Although this technology is still in it's infancy, it works to change significantly how we read.  If you have read any of my blog posts, you know that I am all about using technology to do things that were just not possible before.  This is definitely something that does just that.

Reading is something that we spend a good amount of time learning in school.  We learn all the proper skills needed to do it correctly.  What we didn't know was how much time we waste moving our eyes.  What this application does is focus your eye on one spot while feeding you the information.  Through this process you are able to read much faster than you ever could before.  I believe personally that it comes with greater accuracy as well.

Tracking issues have always been a problem with school students.  There are many methods out there to help students with this issue.  We utilize rulers and fingers, templates that isolate words and software applications that track our eyes and attempt to help us follow along with the page.  Many students still struggle with reading, because following lines on a page is not an easily mastered skill and sometimes it goes against how we are wired.
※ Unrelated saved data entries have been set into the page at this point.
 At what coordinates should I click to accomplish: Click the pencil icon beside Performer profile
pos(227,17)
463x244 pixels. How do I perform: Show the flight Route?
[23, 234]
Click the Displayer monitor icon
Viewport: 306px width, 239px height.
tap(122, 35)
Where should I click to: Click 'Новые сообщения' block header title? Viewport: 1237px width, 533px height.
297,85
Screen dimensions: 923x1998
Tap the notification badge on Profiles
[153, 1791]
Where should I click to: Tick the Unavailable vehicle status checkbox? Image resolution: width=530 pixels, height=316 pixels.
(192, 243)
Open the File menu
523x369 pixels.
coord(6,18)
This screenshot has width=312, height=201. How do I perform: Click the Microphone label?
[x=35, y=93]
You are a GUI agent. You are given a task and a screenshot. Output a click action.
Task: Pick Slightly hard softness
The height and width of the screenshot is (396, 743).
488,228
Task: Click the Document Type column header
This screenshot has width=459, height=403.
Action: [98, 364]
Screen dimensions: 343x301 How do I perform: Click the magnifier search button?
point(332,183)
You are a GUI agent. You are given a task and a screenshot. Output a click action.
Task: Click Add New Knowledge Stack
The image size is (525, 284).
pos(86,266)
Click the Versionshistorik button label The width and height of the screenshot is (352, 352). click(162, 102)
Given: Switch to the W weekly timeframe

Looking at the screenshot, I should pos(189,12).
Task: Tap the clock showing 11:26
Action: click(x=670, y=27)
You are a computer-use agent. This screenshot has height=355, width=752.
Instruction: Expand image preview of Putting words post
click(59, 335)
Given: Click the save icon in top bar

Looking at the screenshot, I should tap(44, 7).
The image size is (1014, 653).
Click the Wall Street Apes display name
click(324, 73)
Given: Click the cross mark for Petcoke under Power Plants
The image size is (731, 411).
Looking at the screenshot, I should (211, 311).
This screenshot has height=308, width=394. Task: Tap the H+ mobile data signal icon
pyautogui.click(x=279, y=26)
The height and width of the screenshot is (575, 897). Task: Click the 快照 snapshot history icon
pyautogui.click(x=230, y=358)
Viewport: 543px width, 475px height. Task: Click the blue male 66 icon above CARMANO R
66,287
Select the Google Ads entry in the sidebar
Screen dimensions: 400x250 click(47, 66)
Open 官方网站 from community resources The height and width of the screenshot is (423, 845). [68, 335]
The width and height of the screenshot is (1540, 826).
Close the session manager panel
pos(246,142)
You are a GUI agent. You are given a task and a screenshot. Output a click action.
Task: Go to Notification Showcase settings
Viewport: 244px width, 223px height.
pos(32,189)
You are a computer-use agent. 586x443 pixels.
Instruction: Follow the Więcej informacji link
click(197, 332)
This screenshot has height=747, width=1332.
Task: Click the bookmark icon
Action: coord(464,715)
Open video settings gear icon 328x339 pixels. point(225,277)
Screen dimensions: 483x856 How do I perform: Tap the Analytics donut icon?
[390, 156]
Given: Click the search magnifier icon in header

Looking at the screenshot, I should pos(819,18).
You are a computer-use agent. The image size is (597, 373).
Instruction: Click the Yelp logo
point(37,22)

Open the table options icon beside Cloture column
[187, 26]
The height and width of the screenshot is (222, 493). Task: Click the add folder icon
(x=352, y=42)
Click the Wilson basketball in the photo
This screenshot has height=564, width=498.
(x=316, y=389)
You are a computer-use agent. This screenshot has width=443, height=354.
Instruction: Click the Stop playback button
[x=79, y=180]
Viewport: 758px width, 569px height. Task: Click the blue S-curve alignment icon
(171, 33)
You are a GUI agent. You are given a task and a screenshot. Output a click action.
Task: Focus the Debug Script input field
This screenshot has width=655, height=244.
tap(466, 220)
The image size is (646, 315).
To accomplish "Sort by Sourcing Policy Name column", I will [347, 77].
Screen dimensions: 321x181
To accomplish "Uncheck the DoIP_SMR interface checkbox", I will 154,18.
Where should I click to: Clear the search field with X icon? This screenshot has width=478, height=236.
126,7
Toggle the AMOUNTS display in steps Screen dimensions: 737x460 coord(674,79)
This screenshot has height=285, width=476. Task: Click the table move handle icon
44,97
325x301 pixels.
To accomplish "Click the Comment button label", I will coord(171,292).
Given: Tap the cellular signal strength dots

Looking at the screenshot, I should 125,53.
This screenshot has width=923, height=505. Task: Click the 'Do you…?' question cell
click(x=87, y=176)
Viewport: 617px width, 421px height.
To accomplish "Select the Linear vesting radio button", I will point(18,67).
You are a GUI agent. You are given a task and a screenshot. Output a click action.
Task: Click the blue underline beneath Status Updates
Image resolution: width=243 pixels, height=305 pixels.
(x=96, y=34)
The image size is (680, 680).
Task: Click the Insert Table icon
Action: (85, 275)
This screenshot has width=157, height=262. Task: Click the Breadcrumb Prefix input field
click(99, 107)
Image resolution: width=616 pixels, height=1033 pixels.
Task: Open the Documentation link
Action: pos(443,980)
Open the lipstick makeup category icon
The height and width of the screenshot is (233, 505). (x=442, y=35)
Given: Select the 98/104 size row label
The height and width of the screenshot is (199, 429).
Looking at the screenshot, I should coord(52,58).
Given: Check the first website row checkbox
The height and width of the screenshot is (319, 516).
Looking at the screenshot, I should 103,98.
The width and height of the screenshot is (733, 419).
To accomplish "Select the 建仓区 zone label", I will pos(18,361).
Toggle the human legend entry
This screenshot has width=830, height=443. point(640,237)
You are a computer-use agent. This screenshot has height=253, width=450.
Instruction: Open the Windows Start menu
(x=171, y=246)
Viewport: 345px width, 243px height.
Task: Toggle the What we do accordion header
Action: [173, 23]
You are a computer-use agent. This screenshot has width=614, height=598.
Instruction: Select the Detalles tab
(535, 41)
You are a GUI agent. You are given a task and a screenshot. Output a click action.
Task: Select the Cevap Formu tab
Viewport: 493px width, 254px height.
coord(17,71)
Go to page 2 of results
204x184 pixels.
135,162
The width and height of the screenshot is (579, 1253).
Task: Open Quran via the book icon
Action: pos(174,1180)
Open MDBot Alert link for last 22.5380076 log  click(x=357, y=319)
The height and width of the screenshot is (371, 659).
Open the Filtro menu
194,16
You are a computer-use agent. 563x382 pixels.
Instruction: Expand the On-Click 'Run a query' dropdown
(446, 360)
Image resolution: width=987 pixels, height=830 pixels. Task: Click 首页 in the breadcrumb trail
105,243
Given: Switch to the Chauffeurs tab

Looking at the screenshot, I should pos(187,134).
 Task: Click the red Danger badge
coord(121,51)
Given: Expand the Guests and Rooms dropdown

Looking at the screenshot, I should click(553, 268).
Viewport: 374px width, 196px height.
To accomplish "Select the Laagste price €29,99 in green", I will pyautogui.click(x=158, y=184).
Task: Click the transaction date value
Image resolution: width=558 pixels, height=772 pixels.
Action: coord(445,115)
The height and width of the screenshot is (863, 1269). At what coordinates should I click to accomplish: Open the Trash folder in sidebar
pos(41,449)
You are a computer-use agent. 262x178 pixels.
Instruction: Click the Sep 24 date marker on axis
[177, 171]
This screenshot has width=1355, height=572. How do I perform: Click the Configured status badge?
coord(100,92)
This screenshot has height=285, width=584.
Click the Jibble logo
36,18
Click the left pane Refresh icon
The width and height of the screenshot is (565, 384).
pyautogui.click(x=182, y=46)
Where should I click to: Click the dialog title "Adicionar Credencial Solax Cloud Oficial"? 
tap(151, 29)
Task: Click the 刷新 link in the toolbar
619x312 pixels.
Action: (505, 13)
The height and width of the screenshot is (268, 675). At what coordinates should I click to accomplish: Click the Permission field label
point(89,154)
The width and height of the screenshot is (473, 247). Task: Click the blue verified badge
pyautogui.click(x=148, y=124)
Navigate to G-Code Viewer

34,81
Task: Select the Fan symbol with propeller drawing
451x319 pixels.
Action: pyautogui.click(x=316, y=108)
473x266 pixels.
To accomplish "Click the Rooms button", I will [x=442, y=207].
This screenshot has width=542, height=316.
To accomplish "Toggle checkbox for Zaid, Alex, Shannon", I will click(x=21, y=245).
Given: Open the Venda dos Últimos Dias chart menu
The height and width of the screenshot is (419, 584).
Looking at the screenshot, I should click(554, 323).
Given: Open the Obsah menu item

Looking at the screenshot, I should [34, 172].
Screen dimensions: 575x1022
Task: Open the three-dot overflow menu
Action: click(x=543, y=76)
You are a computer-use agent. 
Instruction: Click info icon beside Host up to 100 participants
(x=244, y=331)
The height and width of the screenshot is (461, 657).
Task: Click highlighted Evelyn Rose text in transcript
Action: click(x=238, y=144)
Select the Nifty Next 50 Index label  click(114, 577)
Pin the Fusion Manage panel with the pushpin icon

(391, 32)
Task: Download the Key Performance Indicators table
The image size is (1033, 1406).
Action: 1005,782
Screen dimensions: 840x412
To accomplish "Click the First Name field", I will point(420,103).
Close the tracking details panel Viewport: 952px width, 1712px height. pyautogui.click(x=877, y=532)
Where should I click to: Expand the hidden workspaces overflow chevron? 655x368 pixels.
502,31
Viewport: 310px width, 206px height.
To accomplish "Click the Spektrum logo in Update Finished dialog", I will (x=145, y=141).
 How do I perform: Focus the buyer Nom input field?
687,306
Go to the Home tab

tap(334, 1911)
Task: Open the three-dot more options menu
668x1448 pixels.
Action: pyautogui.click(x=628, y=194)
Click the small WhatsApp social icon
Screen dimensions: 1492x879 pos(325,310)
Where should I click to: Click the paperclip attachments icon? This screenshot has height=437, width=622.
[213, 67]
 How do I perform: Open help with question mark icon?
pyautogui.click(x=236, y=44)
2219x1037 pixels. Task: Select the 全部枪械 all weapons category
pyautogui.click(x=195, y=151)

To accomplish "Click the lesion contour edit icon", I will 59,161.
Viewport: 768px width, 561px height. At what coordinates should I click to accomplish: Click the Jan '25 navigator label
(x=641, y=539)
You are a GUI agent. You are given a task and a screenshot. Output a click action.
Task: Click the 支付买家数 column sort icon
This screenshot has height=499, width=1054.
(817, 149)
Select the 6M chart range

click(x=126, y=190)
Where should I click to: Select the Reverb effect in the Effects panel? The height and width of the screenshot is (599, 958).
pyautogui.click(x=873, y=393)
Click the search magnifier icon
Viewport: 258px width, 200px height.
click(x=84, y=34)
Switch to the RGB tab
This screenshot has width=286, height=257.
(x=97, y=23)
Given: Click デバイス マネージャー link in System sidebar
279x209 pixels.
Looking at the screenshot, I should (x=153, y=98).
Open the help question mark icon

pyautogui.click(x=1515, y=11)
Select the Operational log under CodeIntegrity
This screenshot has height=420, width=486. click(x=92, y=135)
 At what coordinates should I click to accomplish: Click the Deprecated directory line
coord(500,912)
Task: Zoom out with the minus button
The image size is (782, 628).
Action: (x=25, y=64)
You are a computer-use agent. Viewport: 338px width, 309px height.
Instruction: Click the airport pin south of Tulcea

What impact this new idea in reading will have on education?  Too early for me to tell, but I believe that it will be impactful to a large number of students out there that struggle with reading and focusing.  I believe potentially that students with ADD will be able to read more content in a shorter time, helping them keep pace, while not forcing them into hours or sitting still.  Students that can't track a page well, will be able to read content without being frustrated, or having to re-read sections for understanding.  It might even level the playing field between book worms that naturally feel comfortable reading, and those students that don't seem to have the skill natively.  Books simply might become more accessible for everybody.  This could really be a tool that bridges the gap in reading skills and makes it more accessible for everybody.

The big question is this:  Testing will require students to read the old fashioned way.  Will testing ever be able to keep up with the technology that is allowing students to be so successful in school, while not meeting the standards on tests?